Video game sounds about right. What Kaleo has done with millions, I have done with a few zeros less, and Sam Bankman-Fried, the notorious founder of went-down-in-flames crypto exchange FTX, has done with billions. “We sometimes find $50m of assets lying around that we lost track of; such is life,” SBF once joked with his team. When it’s all numbers on a screen, it’s hard to imagine let alone feel real-life consequences, but that doesn’t mean those consequences won’t happen eventually. What’s the difference between having a million rupees in Zelda or a million dollars in your crypto portfolio? Nothing — until you cash out the latter and pile it up on your living room floor in singles or buy a house with it.

How does what happens on our screens connect to the real world? That’s the question we must always have an answer to. There’s that saying that you should “love people and use things, not the other way around.” Unlike in an addiction to materialism, we don’t find our displays themselves gratifying to look at, but when we get so hooked on what flickers across them that we sink ever more hours into staring at them — far more hours than we spend staring at human eyes, the real world, or simply out the window — they are no different from excessive drinking, gambling, or drug use — an affliction separating us from the people we care about.

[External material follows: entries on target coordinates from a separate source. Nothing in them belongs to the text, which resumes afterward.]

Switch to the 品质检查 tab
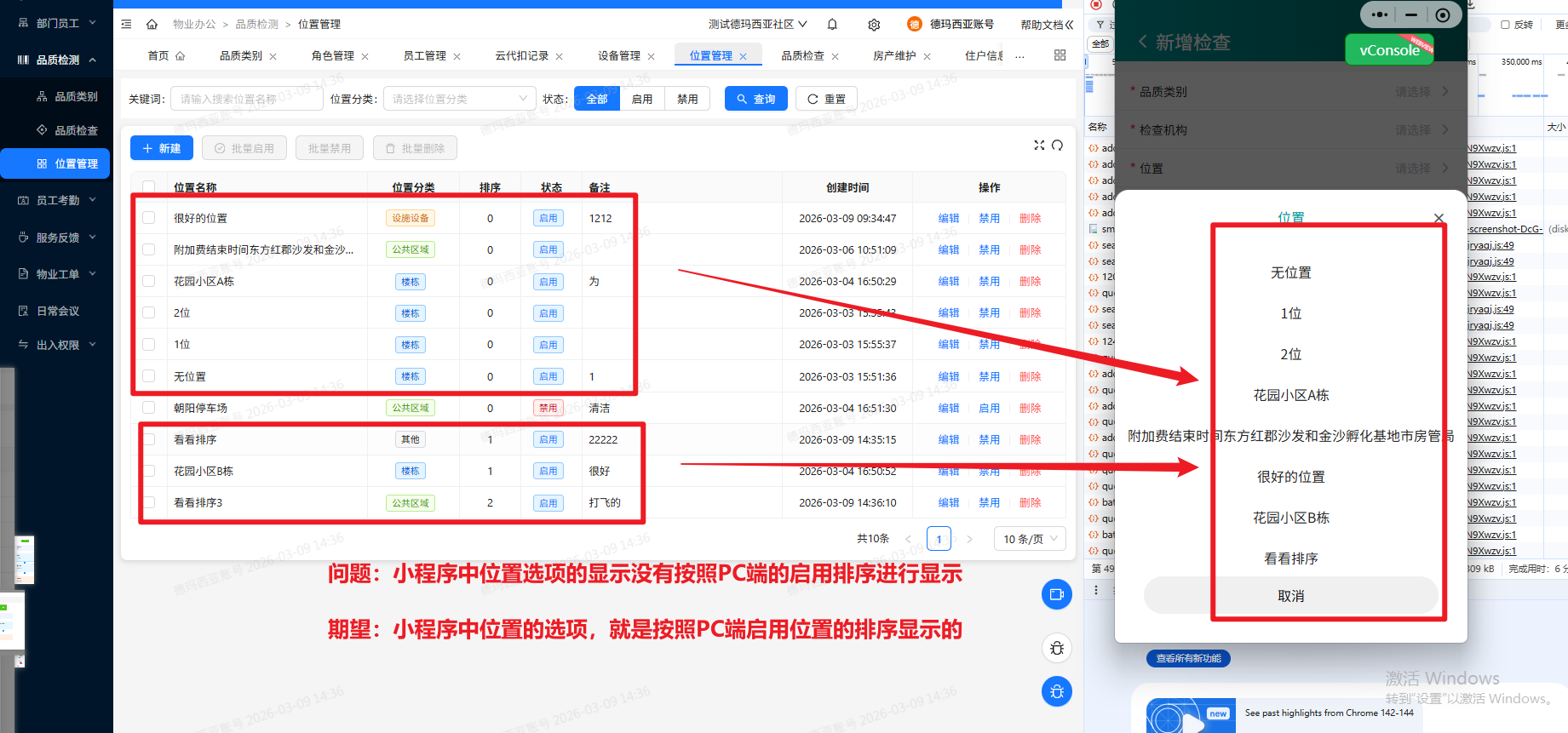 (x=802, y=56)
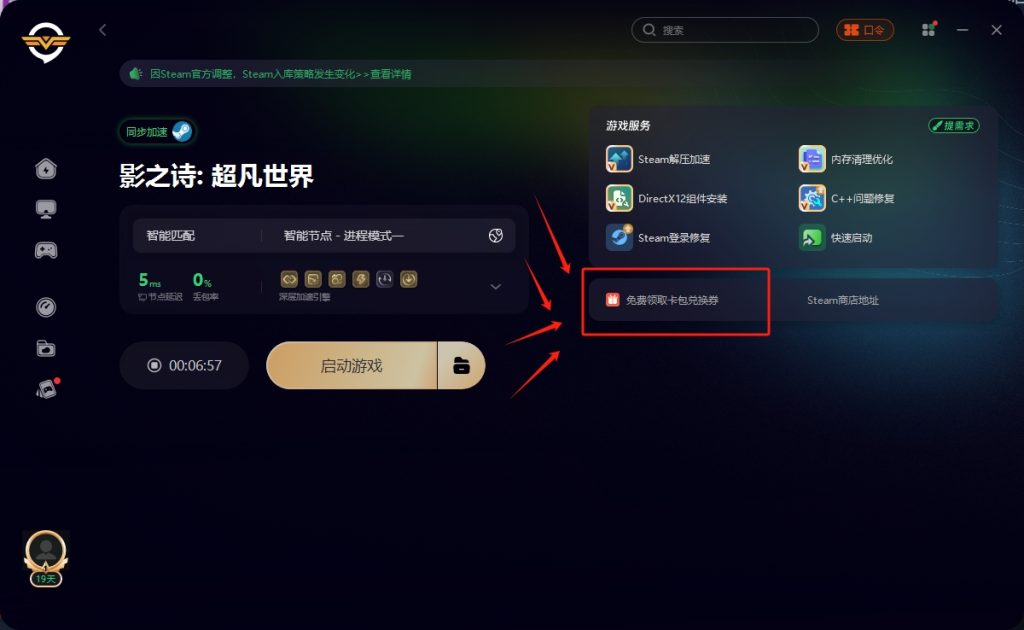
Task: Toggle the 同步加速 Steam badge
Action: 157,132
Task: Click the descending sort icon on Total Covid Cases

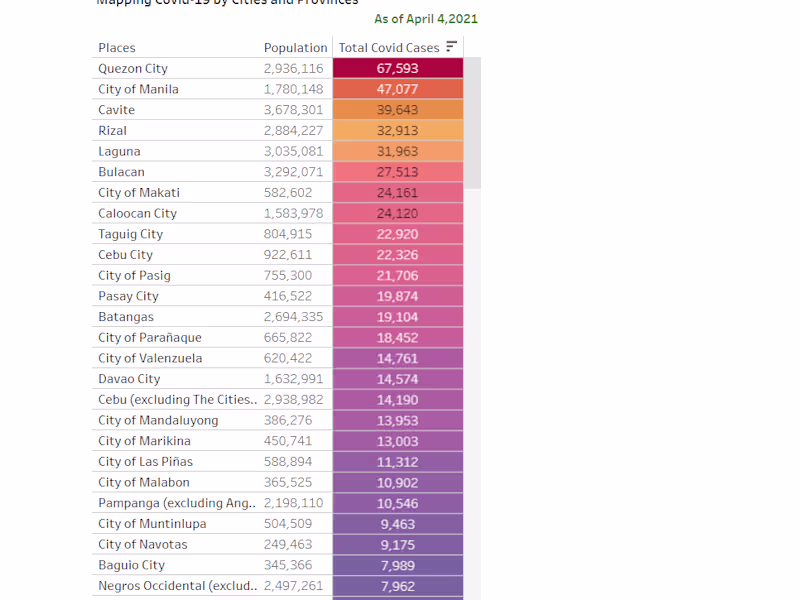Action: (451, 46)
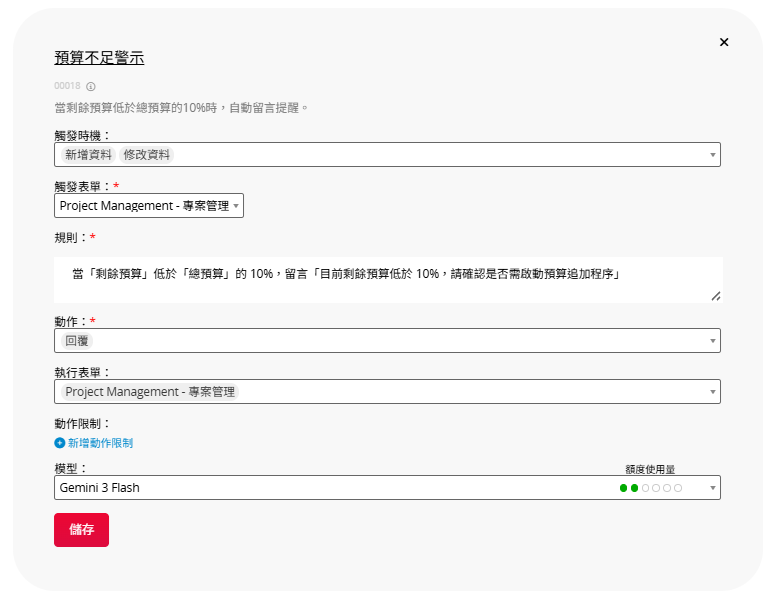Click the 規則 rule text area
Image resolution: width=768 pixels, height=610 pixels.
tap(388, 280)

Love people, use screens — not the other way around.

Speak Your Achievements

When I do my sit-ups in the morning, I lose count all the time. I’ll start thinking about what I dreamed of at night, what I want to write about later, or what’s on my to-do list for the day. “Am I on 44 or 54? Dang it!”

Last week, I made one simple change, and it is already making a difference: Instead of counting solely in my head, I yell out every tenth number. “10!” “20!” “30!” “40!” Yell is an overstatement. In the little air that’s left between reps, it’s more of a whisper — but it’s enough. I haven’t lost count once since implementing this tweak.

People wonder why Tesla is so highly valued, why Harry Potter succeeded after being rejected by 12 publishers, and how Trump ever became president. Things like this happen because, as a species, we meme our dreams into existence.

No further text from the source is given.